(Dataset excerpts)
# # # # #
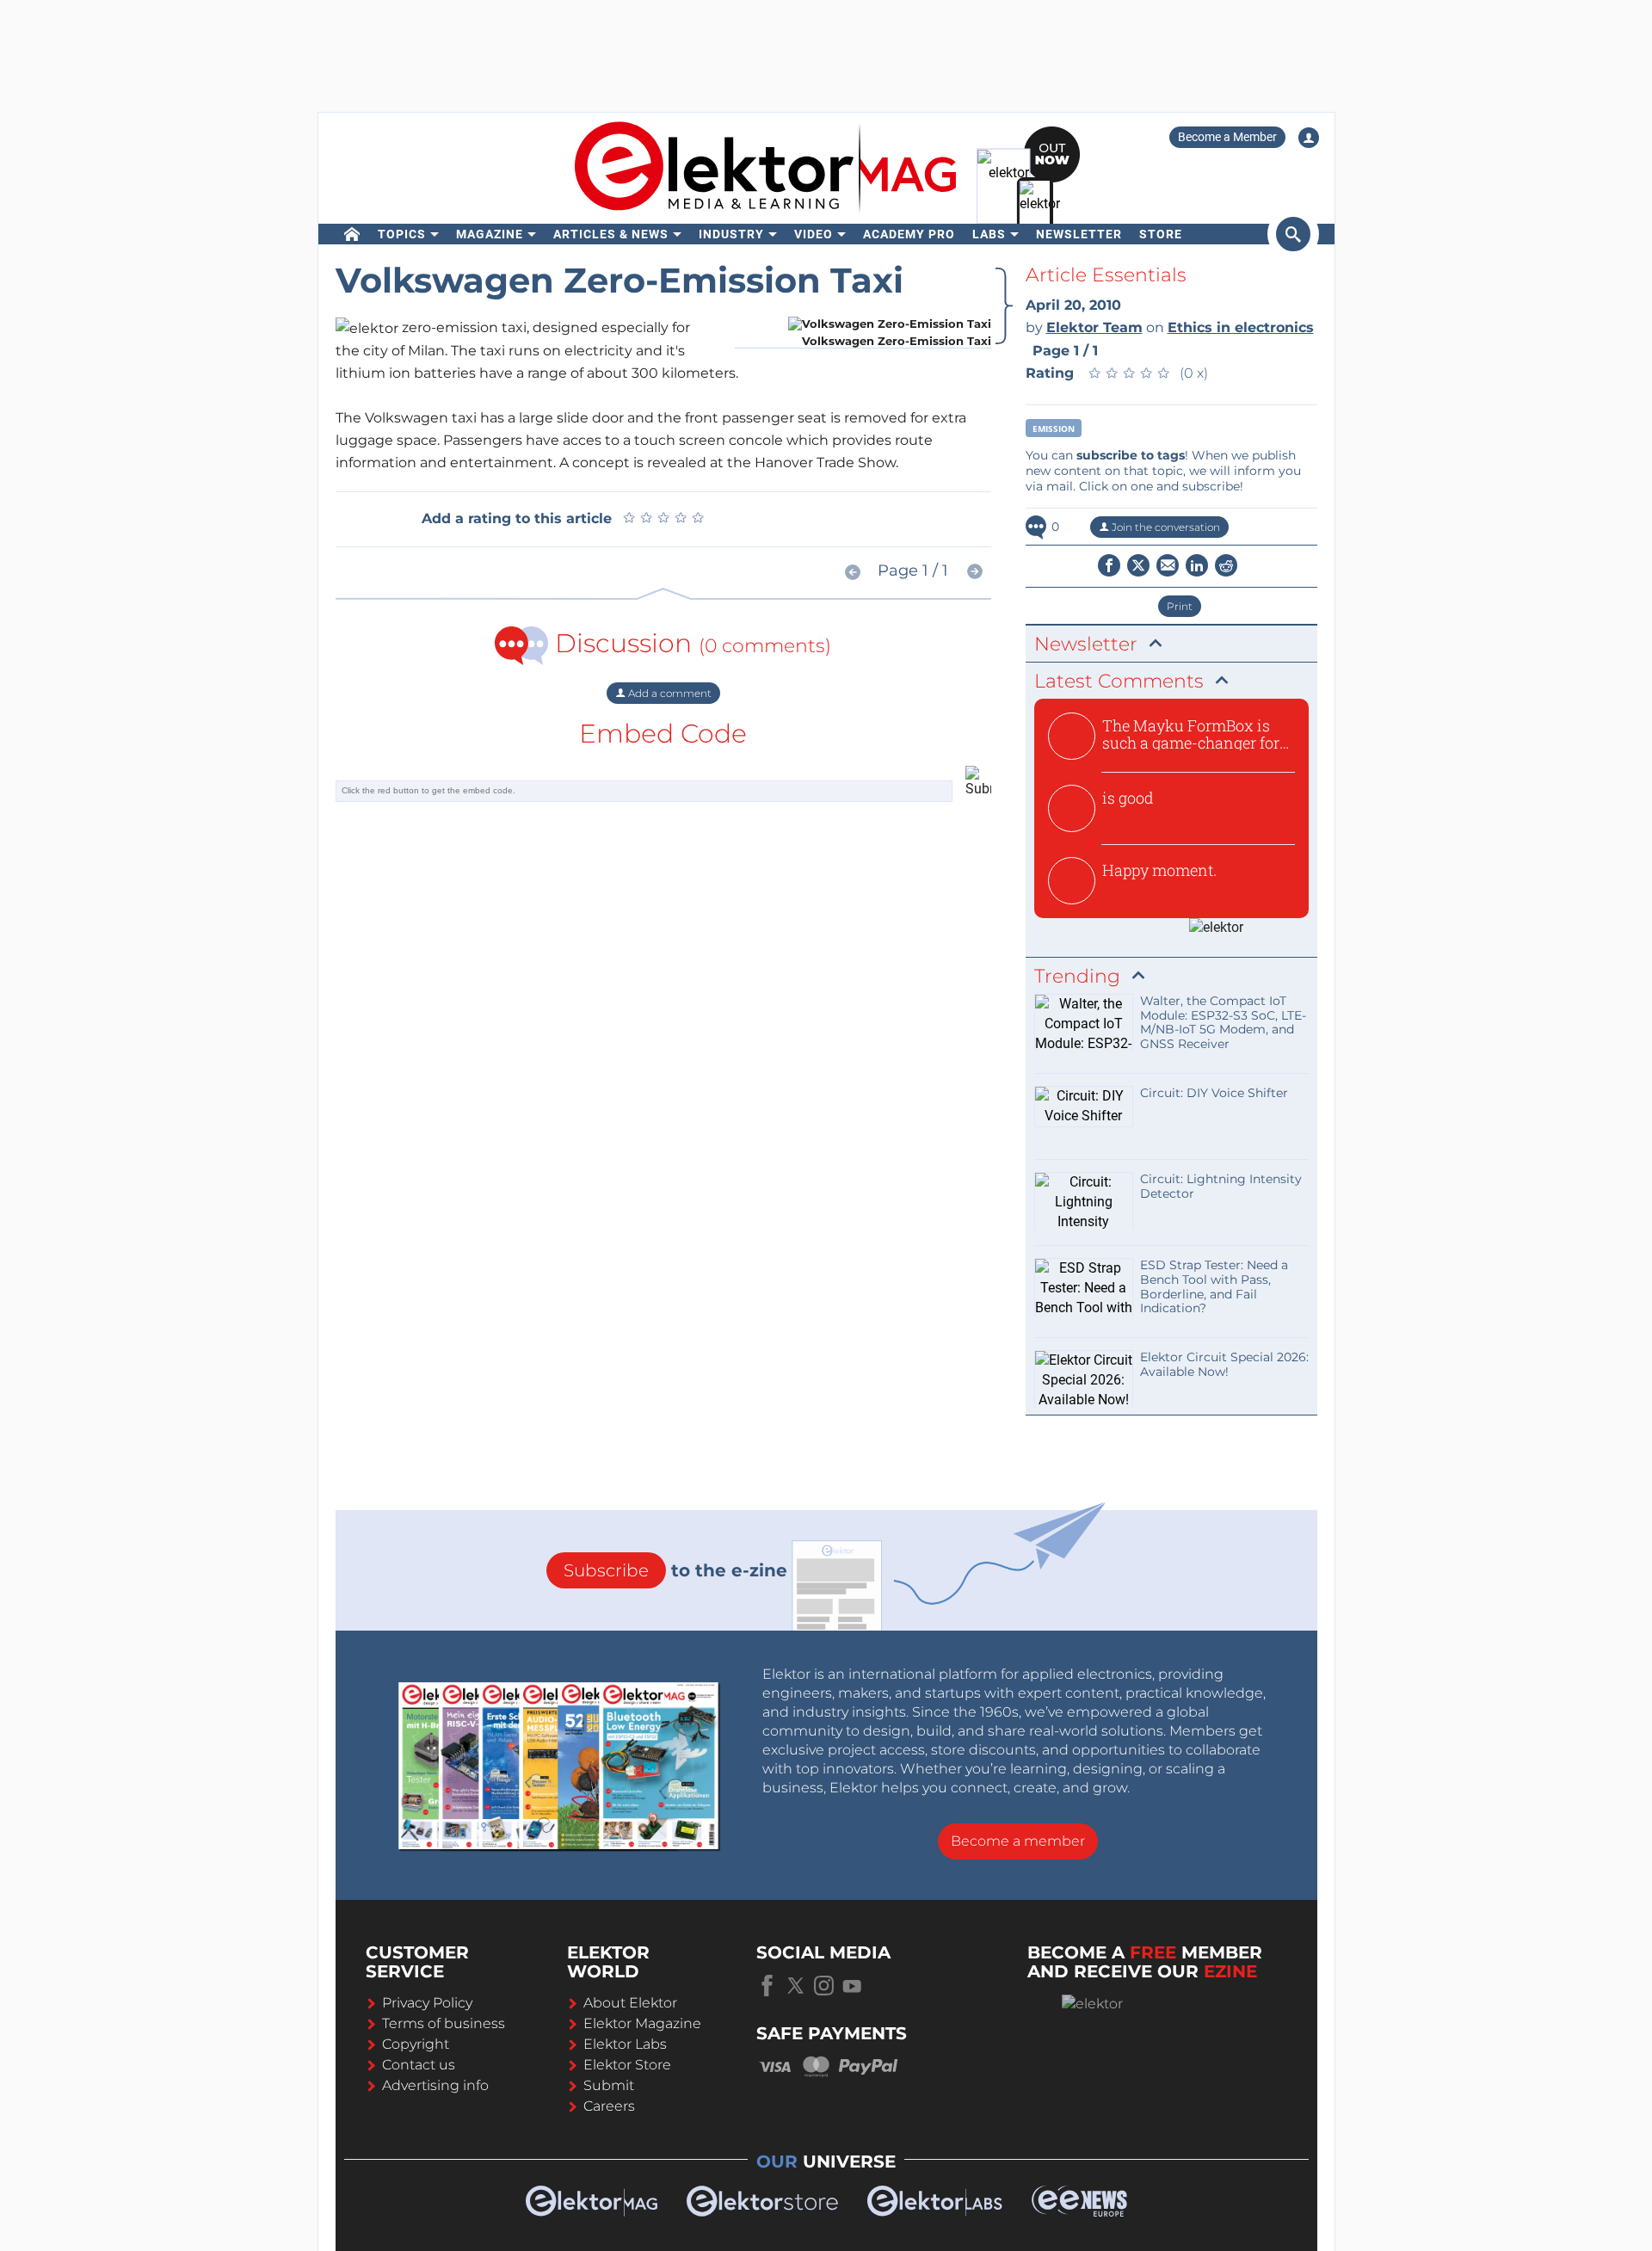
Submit (608, 2085)
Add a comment (669, 693)
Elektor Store (627, 2065)
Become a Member (1227, 137)
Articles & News (611, 234)
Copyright (415, 2044)
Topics (402, 234)
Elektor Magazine (642, 2023)
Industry (731, 234)
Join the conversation (1164, 527)
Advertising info (435, 2085)
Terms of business (443, 2023)
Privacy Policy (427, 2003)
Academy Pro (909, 234)
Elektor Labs (625, 2044)
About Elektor (630, 2003)
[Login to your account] (1308, 137)
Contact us (418, 2065)
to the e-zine (675, 1570)
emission (1053, 428)
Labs (989, 234)
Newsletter (1079, 234)
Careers (609, 2106)
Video (813, 234)
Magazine (489, 234)
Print (1180, 606)
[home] (352, 234)
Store (1160, 234)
# # # # #
| TASK TO COMPLETE |
Provide the number of lines in the preceding entries that include the string "Elektor", with no other words.

| ANSWER |
4